Four Christmases Later
There’s a quiet kind of shame that comes with feeling something years later. Not sadness exactly. Not longing. Just the sudden awareness that someone who once defined your holidays exists entirely outside your life now.
This was my fourth Christmas without him. And Christmas Eve passed almost unnoticed. No ache. No heaviness. No replaying traditions. At one point I realized I hadn’t even remembered that we used to watch It’s a Wonderful Life every Christmas Eve. That surprised me more than it hurt.
For a long time, I thought forgetting would feel like loss. Instead, it felt neutral. Quiet. Almost ordinary.
Looking back, I think one of my biggest mistakes was not treating the ending like a death. I told myself it was just a divorce. That people move on. That I should too. But there’s something uniquely disorienting about being completely replaced. About watching a life you shared continue without you, as if you were edited out rather than mourned.
The first year was the hardest. That Christmas, “Hard Candy Christmas” hit me like a ton of bricks. I remember feeling blindsided by how deep the grief still ran, even when I thought I was functioning fine. I remember thinking I was past it, only to realize I was still very much inside it.

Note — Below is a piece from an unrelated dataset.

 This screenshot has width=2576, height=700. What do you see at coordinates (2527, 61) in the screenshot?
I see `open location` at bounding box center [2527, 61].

Over time, the memories softened. Almost faded. There were moments when I could barely remember what life with him felt like at all. And then, this morning, out of nowhere, he crossed my mind. Not in a painful way. Just a quiet oh. The kind of thought that reminds you how nonlinear healing really is.

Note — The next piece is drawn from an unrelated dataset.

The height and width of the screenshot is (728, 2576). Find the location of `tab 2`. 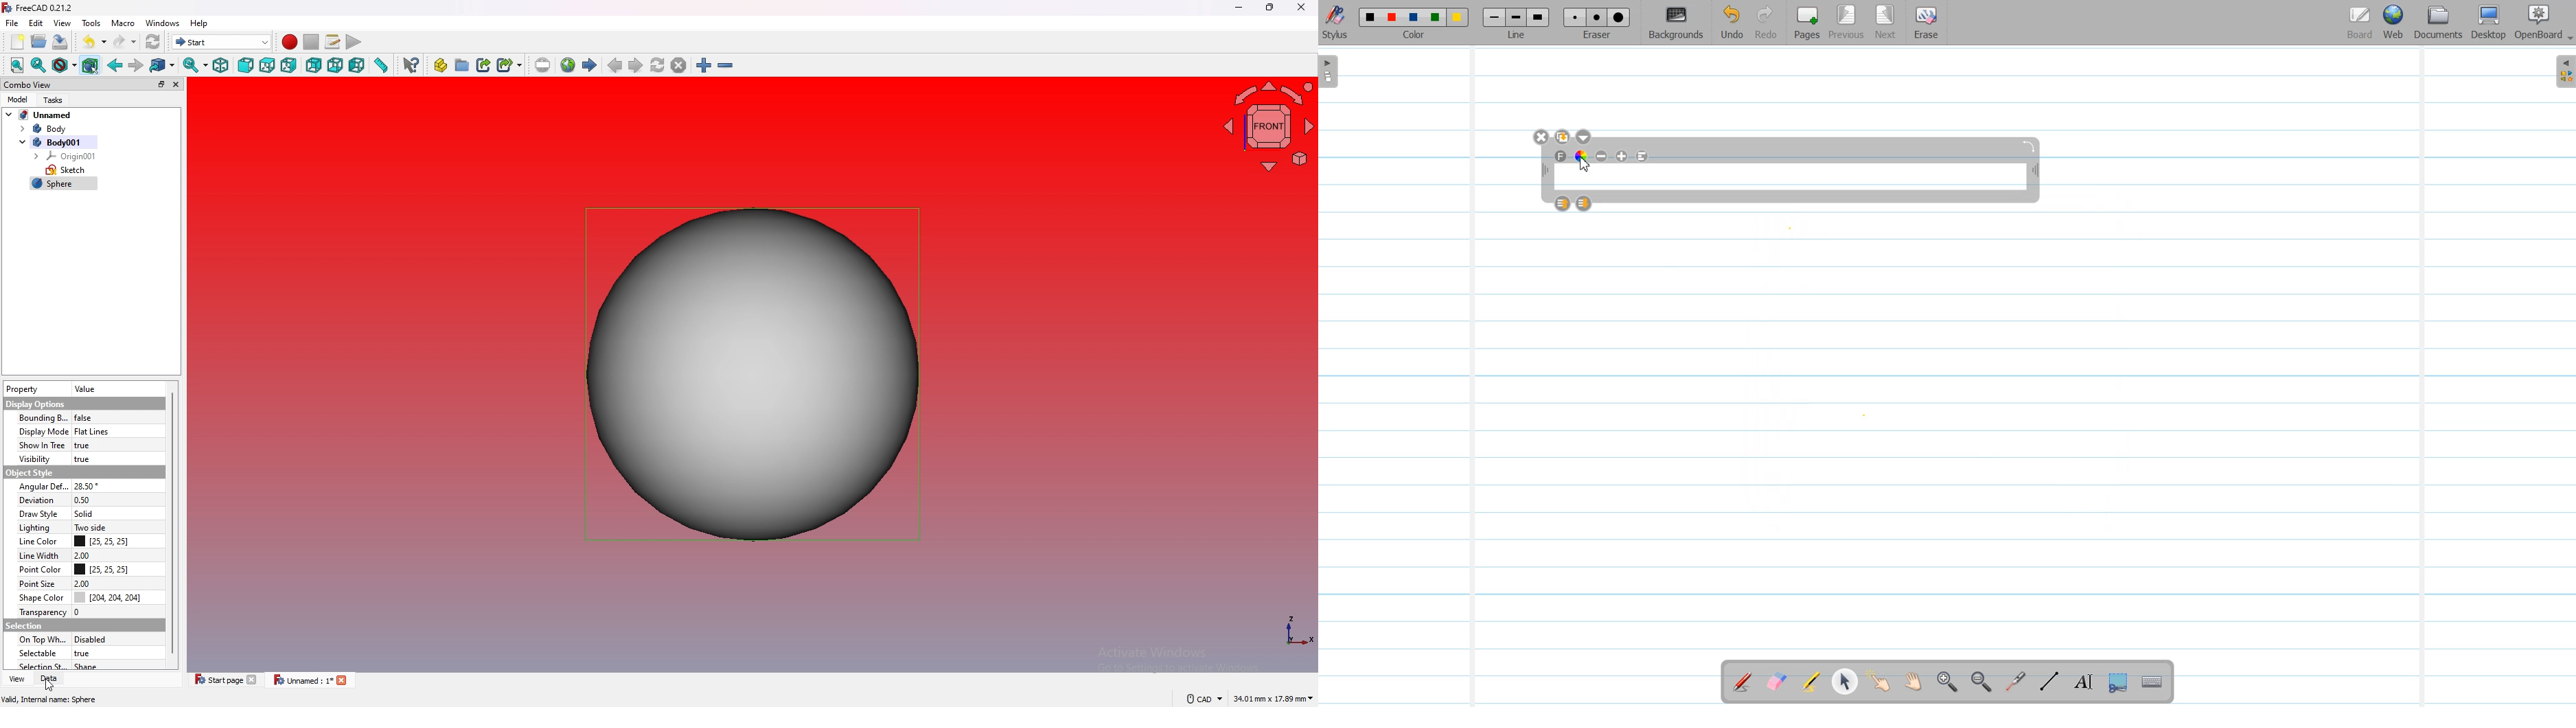

tab 2 is located at coordinates (312, 680).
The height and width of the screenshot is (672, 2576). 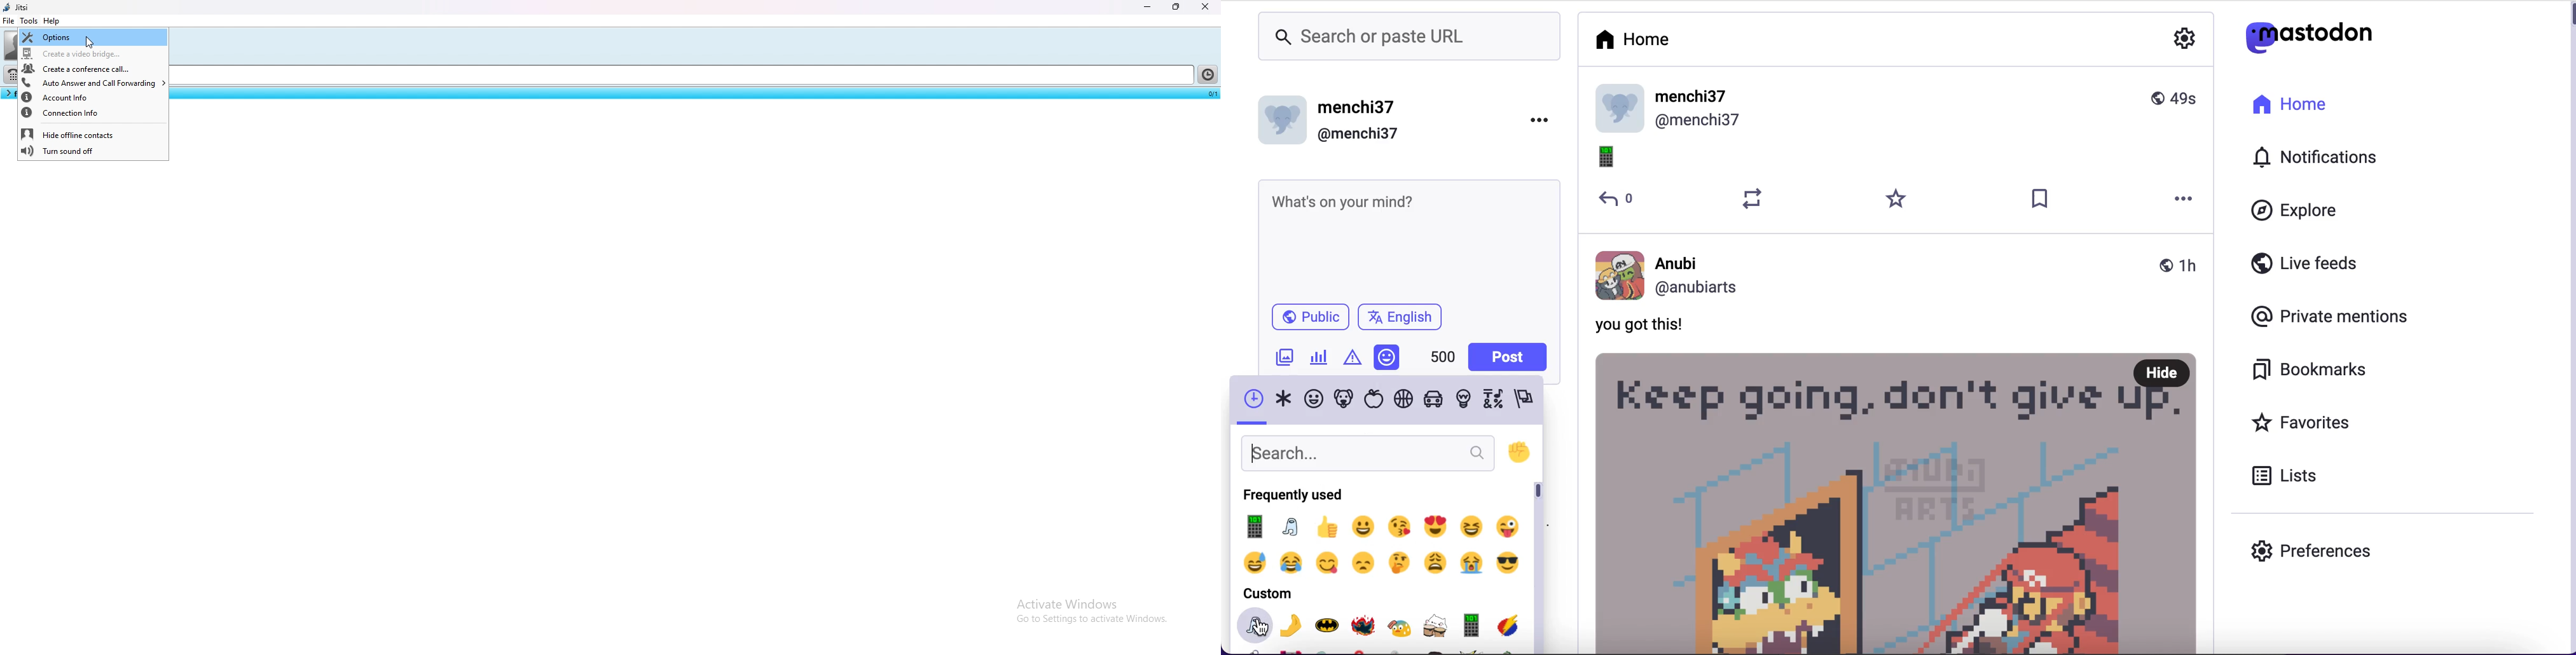 What do you see at coordinates (1210, 93) in the screenshot?
I see `selected` at bounding box center [1210, 93].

What still feels strange is the absence itself. We don’t communicate. At all. No polite holiday messages. No shared context. Just two lives that no longer overlap in any way. People often assume former spouses remain cordial, or at least capable of conversation. That hasn’t been my experience. And some days, that silence lands heavier than the breakup ever did.
I’ve learned that silence doesn’t always mean peace. Sometimes it means avoidance. Sometimes it means shame. Sometimes it simply means two people choosing very different ways of surviving the same ending.
And yet, here I am. Not waiting. Not hoping. Not reaching out. Just noticing.
If I’m honest, the feeling isn’t really about him anymore. It’s about how loss works. How it shows up years later without warning. How something that once felt permanent can fade quietly, without ceremony. How healing doesn’t always arrive as closure, but as an unremarkable morning that happens to be Christmas.
My heart goes out to anyone carrying any kind of loss this season. A person. A relationship. A version of life you thought you’d have. Whether it’s your first Christmas without them or your fourth, the timing doesn’t matter. Grief doesn’t follow calendars or traditions. It just asks to be acknowledged.
Four Christmases later, I don’t miss what we had. I don’t want contact. I don’t feel sad. I just know it mattered. And that it no longer defines my life.
Maybe that’s what moving on actually looks like.
Not forgetting. Not forgiving.
Just making space for what was, without letting it take over what is.
And I also know that my life is moving forward in a way that feels gentle and right. There is someone in my present who brings steadiness, care, and warmth into my days, and that matters to me. I’m learning how to build something new without rushing or erasing what came before. The future feels open and grounded, and that feels comforting. I’m not living in the past. I’m allowing myself to grow into what’s next.